The annual OutFest scored a perfect 10 this year — with tens of thousands converging on the Gayborhood for the world’s largest National Coming Out Day festivity, this year held on 10/10/10.
About 40,000 people participated in the 20th annual celebration, which stretched from Walnut to Pine streets along 12th and 13th.
The streets were filled with 147 vendors, selling rainbow-themed goods and crafts and offering information about community agencies, said Franny Price, executive director of Philly Pride Presents, which stages OutFest and June’s Pride festival.
“It was a wonderful day,” she said. “The weather was great, the attendance was great and the participation was great. We had over 70 community groups who had tables, and lots of local businesses so it was definitely a huge, huge networking day and we’re proud we were able to offer that to the community.”
The stage, at 13th and Locust, offered a constant flow of entertainment, starting with the traditional singing of “It’s a Beautiful Day in the Gayborhood” by Michael Byrne, who was followed by such acts as magician Dale Varga, Cher impersonator Steve Andrade, Miss Philly Gay Pride 2010 Alexis Cartier, singers Ariel Aparicio and Juan Lords and several area drag performers.

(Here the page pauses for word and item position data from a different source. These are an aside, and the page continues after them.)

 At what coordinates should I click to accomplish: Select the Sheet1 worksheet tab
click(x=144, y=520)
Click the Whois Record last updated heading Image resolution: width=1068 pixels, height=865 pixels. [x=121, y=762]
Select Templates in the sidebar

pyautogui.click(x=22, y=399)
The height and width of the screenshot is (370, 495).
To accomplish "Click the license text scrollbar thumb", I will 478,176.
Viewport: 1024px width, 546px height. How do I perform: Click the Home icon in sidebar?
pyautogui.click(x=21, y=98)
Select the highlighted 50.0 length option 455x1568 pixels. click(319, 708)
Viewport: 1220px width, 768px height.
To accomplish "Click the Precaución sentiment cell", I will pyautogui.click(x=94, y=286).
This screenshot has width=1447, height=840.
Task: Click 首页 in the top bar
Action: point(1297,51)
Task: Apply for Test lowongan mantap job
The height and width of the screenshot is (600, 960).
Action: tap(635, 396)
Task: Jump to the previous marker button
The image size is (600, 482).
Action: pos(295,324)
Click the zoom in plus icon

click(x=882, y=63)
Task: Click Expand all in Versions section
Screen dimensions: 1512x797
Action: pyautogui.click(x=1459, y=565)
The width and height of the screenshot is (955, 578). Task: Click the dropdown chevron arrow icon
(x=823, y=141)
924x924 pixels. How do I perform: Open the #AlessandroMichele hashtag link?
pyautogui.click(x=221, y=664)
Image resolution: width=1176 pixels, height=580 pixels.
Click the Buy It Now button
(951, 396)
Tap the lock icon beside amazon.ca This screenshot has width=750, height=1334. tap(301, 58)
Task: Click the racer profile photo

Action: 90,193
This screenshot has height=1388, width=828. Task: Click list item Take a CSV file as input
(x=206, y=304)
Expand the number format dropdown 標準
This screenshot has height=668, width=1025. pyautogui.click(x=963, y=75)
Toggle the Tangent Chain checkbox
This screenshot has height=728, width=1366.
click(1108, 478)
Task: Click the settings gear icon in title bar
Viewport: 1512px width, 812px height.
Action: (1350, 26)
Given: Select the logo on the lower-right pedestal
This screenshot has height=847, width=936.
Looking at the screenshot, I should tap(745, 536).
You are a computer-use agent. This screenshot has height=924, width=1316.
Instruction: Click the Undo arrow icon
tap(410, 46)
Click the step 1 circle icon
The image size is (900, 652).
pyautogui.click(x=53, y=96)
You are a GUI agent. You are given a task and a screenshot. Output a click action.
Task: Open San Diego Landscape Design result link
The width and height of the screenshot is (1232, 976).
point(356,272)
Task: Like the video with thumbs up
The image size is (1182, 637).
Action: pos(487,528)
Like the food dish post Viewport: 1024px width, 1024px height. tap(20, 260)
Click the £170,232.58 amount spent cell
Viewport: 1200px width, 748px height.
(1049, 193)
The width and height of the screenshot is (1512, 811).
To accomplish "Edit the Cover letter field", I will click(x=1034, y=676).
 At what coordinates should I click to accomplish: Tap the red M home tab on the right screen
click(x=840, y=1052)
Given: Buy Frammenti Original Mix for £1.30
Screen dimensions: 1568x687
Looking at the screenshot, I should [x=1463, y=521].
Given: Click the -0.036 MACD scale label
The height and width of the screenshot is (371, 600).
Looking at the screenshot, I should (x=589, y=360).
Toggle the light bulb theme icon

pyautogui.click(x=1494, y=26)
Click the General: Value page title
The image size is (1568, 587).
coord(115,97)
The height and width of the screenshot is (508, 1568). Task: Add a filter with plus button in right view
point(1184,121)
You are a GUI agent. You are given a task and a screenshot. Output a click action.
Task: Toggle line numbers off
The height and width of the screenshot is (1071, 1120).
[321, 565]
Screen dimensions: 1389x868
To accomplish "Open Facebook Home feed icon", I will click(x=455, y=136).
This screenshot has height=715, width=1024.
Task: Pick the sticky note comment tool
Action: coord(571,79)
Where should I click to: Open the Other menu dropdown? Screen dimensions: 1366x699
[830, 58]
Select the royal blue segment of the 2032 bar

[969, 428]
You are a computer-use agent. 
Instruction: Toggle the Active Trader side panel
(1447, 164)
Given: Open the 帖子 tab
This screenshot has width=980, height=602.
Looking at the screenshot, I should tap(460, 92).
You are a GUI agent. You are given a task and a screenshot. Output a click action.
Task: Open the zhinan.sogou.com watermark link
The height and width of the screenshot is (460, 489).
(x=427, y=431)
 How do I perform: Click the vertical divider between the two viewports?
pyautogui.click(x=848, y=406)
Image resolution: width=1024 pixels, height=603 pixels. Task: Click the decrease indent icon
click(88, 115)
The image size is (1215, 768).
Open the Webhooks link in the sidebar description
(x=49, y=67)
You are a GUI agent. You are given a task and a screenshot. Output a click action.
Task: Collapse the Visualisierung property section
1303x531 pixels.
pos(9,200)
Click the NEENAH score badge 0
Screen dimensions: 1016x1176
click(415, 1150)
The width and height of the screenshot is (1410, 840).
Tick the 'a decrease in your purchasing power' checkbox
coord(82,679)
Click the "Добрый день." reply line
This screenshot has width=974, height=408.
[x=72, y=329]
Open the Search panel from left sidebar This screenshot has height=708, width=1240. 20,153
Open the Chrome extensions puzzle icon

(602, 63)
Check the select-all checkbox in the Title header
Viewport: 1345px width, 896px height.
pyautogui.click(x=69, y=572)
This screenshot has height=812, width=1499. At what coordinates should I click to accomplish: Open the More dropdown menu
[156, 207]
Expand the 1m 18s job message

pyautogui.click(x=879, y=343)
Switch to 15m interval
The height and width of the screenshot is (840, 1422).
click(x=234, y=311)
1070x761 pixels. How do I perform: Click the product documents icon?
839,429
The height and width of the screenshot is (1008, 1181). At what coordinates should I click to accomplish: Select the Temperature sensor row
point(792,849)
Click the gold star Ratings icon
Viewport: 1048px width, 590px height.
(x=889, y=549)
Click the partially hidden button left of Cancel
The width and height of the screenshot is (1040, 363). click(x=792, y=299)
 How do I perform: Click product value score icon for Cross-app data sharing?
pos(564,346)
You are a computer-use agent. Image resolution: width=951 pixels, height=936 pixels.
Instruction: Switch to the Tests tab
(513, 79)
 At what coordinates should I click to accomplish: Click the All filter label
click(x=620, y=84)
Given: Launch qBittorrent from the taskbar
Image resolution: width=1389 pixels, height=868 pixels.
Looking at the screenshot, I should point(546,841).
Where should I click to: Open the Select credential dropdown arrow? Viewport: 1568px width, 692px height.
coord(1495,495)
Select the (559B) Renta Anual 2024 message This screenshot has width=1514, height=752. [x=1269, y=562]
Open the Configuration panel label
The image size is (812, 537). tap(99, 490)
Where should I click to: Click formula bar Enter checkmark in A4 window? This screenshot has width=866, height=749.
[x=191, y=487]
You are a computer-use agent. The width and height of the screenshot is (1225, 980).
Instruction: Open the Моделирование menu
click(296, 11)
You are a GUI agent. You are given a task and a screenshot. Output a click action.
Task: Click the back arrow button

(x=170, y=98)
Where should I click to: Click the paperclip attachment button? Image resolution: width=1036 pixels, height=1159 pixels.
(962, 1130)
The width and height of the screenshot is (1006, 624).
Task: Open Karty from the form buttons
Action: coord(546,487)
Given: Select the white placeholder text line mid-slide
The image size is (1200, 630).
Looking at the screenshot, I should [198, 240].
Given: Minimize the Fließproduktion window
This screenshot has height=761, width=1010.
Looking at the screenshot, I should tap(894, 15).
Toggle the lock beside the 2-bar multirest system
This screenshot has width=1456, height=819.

Community members were invited on stage for the annual high-heel race and penis-shaped bagel-eating contest, and brought up their rainbow-clad animals for a pet contest.
Out youth also took the stage for a special recognition that stemmed from the recent rash of suicides by LGBT teens.
“We had 72 kids up there,” Price said. “Our stage manager was amazed and said, ‘Fran, do you realize that there are 72 of them up there?’ We asked earlier in the day how many the stage could fit and they said about 100 with no problem, and when we started inviting them up there were probably only 30 at first and then I looked again and it was just filled.”
Two other youth were also recognized during the annual awards presentation, with the OutStanding Youth Award going to Kristen Thomas and the Gilbert Baker National OutProud Award to Joey Kemmerling, who launched an online initiative to curb anti-LGBT bullying. Steve McCann, founder of PhillyGayCalendar.com, was this year’s recipient of the OutProud Award.
There were no reported arrests at the events, and Price said festival-goers largely stayed away from the antigay protesters from Repent America, who set up shop at their usual spot on 13th Street near Locust and, new this year, used songs at times to communicate their messages.
Later in the day, Price said she spotted children sporting antigay signs, which she called “disturbing,” although she was unsure if they were connected to Repent America.
A group of OutFest volunteers stood in front of the protesters throughout the day to encourage attendees not to engage them in confrontation.
“I really felt sorry for them that they had to hear all day that they were going to hell from the protesters,” Price said. “I give them a lot of credit for standing there the entire day and putting up with it.”